» **出題 1**
Moduloの記事のうち、「ん?と思われた方、C++にお」から「p) + (b \bmod p)) \bmod p\)」まで(「p) + (b \bmod p)) \bmod p\)」も含む)を、一字も変えずにそのまま書き写してください。
» **出題 2**
Moduloの記事によると、割る数として10e9 + 7 が使われるのはなぜですか。

» **提示本文**
↓

2015/07/01

余りを求めるModuloについて(プログラミング)

みなさんプログラミングしていますか? 私はスキルをつけようと競技プログラミングなるものに挑戦しています。競技プログラミングとは、まず数学的な問題を与えられます。そしてその問題を解くアルゴリズムを考え出し、そのアルゴリズムをコードに書いて提出する競技ですね。

私はまだまだ駆け出しのひよっこなんですが、先日modulo演算子で詰まったので、備忘録として
  • moduloの性質
  • moduloの使い方
  • 詰まった問題の解法
をブログに記しておきます。私と同じように悩んだ人の役に立てればいいなぁと思います。

Moduloとは

Modulo、またはmod、なんて言ってますけど、%演算子といってしまう方がプログラマには分かりやすいですかね。この演算子は”左辺を右辺で割ったときの余り”を出力します。

たとえば、
10 / 3 = 3 
10 % 3 = 1
のような感じです、10を3で割ると1余りますからね。

競技プログラミングにおけるModulo

さて、このModuloがどのように競技プログラミングで使われるかですが、大体こんな風に出てきます。

"各クエリに対して,\(その値 \bmod 10^9 + 7\) を 1 行で出力して下さい。"

つまり、"計算した本来の値 % 10e9 + 7" を出力してくださいというわけです。さて、ここで一つ目の疑問が出てくると思います。なぜそんな巨大な数で割ってその余りを出力しなければいけないか? そしてその答えは、出題者が解として設定出来る数字を多くするためです。

つまりint型やlong型ではオーバーフローする数値を回答として使えるようにするためにModuloを使うわけです。そうすれば出力される値は必ず10e9 + 6以下となってintやlong型で扱える範囲となります。

二つ目の疑問はなぜ、10e9 + 7 という数値か?だとおもいます。それは10e9 + 7が素数だから、です。なぜ素数である必要があるかは後述するModuloの性質で説明しますが、素数ではない場合に不都合が生じるということを覚えておいてください。

Moduloの性質

では、Moduloの性質についてみていきましょう。まずModuloを普通の演算子であらわしてみます。
\(a \bmod b = a - b ({a \over b})\)
ん?と思われた方、C++における割り算は小数点切捨てであることをお忘れなく。このようにModuloは普通の演算子でもあらわせます。あまり使うことはないですが一応書いておきます。

続いて分配則についてお話します。
\((a + b) \bmod p = ((a \bmod p) + (b \bmod p)) \bmod p\)
足し算の場合はこれでOKです、引き算の場合はちょっと特殊で\(b\) に \(-x + p\)を代入すれば結果がマイナスにならずOKです。

掛け算についても同じように
\((ab) \bmod p = ((a \bmod p)(b \bmod p)) \bmod p\)

↑

» **提示資料**
↓

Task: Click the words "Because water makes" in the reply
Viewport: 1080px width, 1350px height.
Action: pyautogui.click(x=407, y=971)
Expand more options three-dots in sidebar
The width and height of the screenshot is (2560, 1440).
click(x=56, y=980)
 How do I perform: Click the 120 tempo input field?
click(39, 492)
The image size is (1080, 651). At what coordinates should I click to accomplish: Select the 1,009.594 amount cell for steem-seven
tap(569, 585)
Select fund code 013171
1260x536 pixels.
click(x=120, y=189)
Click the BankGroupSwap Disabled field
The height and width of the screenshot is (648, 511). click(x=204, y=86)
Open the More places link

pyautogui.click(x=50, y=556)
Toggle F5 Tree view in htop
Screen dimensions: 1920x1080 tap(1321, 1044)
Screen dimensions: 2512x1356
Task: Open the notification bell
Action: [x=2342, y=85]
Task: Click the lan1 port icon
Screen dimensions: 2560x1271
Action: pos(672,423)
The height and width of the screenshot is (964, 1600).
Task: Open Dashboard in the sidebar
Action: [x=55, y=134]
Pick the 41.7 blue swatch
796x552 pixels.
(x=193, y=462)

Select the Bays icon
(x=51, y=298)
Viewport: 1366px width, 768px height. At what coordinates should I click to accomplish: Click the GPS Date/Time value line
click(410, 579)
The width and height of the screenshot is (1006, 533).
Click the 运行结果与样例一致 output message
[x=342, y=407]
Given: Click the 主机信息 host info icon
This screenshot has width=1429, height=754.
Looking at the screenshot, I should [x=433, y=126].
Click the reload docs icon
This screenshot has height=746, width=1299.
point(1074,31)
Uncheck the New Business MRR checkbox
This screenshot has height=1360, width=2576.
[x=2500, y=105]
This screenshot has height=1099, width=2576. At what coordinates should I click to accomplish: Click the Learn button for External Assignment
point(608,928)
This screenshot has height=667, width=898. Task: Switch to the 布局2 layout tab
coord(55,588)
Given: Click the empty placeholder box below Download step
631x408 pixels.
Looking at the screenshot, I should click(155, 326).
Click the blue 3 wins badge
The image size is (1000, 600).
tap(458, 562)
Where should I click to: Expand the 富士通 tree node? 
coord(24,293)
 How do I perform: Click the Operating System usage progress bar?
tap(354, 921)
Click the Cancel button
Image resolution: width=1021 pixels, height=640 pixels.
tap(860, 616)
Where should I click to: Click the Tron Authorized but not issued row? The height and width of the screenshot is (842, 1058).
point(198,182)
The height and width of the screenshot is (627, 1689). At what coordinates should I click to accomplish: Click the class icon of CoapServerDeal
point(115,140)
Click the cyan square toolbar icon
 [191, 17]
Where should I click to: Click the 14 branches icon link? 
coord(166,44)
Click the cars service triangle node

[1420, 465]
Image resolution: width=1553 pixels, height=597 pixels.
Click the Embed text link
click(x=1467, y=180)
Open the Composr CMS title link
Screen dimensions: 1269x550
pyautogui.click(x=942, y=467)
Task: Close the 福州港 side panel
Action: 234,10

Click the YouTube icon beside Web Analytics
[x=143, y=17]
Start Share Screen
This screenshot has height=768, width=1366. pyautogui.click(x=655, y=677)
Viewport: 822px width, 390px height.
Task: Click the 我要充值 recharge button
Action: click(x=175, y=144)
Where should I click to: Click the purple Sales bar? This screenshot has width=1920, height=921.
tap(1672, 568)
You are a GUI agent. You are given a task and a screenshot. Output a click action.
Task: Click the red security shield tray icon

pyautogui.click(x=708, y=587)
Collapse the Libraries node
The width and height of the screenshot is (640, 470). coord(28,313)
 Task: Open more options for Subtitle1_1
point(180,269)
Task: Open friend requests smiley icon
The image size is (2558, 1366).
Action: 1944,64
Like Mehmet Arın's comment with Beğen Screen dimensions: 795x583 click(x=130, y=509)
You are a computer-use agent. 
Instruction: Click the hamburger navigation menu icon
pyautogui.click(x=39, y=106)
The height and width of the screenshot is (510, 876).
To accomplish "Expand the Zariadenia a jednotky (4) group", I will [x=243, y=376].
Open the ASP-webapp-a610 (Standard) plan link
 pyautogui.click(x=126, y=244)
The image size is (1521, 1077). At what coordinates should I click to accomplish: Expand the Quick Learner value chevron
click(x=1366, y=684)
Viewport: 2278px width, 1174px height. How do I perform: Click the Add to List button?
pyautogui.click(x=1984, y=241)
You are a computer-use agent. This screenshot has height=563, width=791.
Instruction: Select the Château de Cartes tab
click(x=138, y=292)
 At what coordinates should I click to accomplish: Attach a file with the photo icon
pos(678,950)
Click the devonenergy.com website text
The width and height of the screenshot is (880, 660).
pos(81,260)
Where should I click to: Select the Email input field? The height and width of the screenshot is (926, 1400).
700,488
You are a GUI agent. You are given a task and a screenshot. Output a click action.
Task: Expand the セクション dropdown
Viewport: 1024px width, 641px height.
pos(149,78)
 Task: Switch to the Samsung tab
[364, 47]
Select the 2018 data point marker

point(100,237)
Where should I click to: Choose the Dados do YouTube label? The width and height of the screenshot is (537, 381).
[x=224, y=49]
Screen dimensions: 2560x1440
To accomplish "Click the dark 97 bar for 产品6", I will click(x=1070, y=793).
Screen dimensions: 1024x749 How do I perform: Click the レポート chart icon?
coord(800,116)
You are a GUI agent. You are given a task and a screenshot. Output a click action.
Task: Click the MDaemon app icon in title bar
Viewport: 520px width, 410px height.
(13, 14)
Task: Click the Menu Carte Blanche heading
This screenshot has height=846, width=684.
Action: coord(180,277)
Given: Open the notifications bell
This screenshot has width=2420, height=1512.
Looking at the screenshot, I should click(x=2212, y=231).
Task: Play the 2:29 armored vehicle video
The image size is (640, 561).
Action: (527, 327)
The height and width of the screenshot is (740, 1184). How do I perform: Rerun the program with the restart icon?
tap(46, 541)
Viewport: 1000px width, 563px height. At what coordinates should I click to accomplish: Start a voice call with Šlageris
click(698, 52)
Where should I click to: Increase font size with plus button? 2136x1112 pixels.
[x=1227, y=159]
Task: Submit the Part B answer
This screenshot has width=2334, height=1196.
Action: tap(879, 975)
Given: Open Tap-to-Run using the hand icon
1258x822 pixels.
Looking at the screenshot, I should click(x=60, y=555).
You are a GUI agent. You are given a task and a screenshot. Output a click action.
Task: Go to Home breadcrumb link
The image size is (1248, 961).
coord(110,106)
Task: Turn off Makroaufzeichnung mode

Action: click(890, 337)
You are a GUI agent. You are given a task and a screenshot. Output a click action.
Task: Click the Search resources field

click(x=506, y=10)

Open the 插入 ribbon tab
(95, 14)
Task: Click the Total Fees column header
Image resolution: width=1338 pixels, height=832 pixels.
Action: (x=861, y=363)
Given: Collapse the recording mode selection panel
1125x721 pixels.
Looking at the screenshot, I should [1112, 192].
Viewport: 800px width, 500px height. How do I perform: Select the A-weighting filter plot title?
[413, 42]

↑

» **解答 1**
ん?と思われた方、C++における割り算は小数点切捨てであることをお忘れなく。このようにModuloは普通の演算子でもあらわせます。あまり使うことはないですが一応書いておきます。

続いて分配則についてお話します。
\((a + b) \bmod p = ((a \bmod p) + (b \bmod p)) \bmod p\)

» **解答 2**
10e9 + 7が素数だからです。